American society has become charged with hatred, of which mass shootings are the most spectacular expression.

This hatred did not come out of nowhere. It must have been always there just below the surface. It must stem in large part from our primate tribalism. We have an innate need for us-them thinking and feeling, driven by fear of “them,” and certain circumstances in the last few years have made different groups appear to be, and perhaps actually to be, more of a mutual existential threat than they were before.

Once a person can look within and clearly see that his or her adversarial relationship with another group stems at least partly from his or her own psychological need for such a relationship, the need and the negative emotions will largely disappear.
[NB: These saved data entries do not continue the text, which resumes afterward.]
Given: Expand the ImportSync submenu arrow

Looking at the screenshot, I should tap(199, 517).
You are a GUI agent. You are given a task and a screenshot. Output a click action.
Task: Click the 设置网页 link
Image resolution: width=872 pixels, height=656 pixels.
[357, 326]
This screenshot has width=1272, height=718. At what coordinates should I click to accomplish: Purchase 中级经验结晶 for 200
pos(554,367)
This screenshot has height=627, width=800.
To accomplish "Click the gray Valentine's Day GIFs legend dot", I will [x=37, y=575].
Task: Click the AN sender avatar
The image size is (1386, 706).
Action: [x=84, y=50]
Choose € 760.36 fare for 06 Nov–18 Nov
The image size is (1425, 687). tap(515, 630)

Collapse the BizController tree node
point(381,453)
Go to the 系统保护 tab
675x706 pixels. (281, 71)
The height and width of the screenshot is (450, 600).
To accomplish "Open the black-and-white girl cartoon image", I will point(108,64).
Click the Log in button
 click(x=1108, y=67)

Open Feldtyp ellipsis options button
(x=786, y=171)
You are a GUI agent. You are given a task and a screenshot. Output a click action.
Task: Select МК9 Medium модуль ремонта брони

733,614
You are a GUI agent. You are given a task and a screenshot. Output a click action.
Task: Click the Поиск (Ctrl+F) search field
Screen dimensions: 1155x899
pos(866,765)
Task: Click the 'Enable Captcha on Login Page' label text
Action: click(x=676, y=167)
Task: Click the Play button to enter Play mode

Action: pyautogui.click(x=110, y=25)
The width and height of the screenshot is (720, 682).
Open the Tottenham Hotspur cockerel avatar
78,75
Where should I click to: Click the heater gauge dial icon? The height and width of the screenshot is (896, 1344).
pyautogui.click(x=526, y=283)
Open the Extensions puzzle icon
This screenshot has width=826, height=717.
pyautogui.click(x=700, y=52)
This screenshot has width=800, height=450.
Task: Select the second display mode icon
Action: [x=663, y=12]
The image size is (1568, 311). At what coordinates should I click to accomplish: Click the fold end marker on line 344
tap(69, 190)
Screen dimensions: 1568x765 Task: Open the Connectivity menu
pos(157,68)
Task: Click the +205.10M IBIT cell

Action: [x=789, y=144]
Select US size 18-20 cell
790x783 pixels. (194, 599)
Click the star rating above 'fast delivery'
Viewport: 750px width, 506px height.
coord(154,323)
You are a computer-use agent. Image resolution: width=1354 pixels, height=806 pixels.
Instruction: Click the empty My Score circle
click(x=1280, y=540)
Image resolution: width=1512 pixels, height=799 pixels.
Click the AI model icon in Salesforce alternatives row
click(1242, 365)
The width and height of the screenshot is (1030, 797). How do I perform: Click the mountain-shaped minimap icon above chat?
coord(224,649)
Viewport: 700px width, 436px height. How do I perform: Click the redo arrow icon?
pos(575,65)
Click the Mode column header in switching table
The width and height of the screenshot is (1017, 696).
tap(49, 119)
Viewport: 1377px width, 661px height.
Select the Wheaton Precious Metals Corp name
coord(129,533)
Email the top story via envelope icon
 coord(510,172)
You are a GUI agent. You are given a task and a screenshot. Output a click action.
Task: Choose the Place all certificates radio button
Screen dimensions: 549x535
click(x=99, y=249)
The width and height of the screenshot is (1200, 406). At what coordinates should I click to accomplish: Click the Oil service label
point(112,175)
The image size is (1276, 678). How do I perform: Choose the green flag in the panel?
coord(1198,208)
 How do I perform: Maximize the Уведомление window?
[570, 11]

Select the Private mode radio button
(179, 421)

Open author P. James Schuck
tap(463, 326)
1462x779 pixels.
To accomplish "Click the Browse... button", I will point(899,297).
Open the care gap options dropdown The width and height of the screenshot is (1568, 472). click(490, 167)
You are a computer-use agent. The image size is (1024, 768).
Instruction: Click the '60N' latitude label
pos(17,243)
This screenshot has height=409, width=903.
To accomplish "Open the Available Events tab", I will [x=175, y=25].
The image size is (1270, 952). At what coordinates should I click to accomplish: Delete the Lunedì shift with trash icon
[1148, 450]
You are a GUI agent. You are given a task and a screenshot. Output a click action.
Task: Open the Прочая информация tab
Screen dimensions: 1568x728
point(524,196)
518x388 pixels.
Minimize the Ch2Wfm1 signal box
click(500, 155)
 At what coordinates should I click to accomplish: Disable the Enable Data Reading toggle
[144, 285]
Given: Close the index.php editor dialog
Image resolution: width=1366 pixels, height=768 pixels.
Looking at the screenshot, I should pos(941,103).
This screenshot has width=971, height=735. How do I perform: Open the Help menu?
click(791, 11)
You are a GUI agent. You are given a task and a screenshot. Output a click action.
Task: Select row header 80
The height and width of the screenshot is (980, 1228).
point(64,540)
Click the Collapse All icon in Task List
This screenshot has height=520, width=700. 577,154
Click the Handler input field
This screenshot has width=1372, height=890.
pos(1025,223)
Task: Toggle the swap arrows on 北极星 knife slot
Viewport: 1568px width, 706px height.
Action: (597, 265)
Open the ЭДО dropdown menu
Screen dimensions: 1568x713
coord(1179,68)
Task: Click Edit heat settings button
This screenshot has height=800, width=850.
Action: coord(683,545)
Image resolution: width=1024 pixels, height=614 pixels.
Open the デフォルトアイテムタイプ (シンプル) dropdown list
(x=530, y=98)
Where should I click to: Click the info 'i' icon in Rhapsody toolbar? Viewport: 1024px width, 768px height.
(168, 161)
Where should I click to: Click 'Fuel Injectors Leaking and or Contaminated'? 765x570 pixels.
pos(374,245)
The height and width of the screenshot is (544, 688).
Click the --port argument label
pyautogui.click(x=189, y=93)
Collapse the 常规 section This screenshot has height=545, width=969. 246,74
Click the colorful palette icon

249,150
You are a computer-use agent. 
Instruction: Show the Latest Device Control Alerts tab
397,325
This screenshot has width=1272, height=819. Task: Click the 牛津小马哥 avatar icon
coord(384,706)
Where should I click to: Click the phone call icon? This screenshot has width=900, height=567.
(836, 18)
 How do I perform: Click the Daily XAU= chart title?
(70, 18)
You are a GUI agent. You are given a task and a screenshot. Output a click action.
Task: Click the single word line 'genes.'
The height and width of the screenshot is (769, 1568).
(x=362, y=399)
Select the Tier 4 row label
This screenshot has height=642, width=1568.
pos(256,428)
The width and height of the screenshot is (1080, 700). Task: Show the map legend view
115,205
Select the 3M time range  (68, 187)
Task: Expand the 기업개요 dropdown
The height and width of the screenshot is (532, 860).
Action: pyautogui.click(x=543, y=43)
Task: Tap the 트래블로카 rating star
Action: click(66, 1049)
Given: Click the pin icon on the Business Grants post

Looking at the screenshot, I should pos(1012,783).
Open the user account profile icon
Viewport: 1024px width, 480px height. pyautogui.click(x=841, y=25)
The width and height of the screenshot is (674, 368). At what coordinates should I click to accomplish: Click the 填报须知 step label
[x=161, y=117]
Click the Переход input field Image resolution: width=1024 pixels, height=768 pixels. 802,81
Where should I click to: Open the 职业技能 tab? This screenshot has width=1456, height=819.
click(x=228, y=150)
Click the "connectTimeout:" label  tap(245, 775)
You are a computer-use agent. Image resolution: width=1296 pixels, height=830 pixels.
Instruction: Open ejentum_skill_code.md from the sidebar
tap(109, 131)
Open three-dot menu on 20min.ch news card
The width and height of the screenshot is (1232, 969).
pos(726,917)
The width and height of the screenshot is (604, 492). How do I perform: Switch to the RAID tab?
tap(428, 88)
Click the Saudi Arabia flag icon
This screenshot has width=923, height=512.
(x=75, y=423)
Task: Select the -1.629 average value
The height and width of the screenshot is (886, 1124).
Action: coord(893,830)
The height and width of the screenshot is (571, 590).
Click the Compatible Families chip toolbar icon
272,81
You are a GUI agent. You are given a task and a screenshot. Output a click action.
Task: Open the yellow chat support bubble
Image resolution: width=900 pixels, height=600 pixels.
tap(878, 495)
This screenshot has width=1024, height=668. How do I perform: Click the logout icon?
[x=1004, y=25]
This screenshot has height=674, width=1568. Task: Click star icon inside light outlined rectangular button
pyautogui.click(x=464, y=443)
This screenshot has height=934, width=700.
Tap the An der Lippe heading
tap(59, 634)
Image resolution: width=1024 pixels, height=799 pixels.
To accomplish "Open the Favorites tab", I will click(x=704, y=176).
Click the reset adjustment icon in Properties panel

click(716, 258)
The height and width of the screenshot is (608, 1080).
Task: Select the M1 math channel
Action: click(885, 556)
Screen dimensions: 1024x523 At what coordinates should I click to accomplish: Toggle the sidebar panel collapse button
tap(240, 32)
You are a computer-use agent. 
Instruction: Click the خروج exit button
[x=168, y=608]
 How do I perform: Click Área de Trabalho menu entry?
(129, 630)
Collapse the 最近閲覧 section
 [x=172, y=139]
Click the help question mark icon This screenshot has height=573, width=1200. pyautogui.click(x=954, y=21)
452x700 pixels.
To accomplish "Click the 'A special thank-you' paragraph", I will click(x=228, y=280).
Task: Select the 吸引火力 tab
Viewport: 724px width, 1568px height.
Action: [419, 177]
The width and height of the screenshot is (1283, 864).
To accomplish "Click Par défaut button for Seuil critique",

The way to look within is meditation, so Americans (and everyone) need to meditate more and orient their lives more around the goal of their meditation. With meditation, the negative emotions will largely disappear. When deep in meditation, it is impossible to hate. People who meditate will make better political decisions.

Is Marianne Williamson the candidate of meditation? I think it’s clear that she would indeed promote meditation and psychotherapy, and I think that when she speaks of going deep and treating causes, not symptoms, one deep cause that is likely important in her mind is everyone’s deep psychological need for an adversarial relationship with other groups.

And underlying even that need is the need to cling to our egos, and, as a corollary, the delusion that happiness can be found through a selfish search for the pleasures that the world seems to offer, rather than finding it deep within, deeper than the level of the ego.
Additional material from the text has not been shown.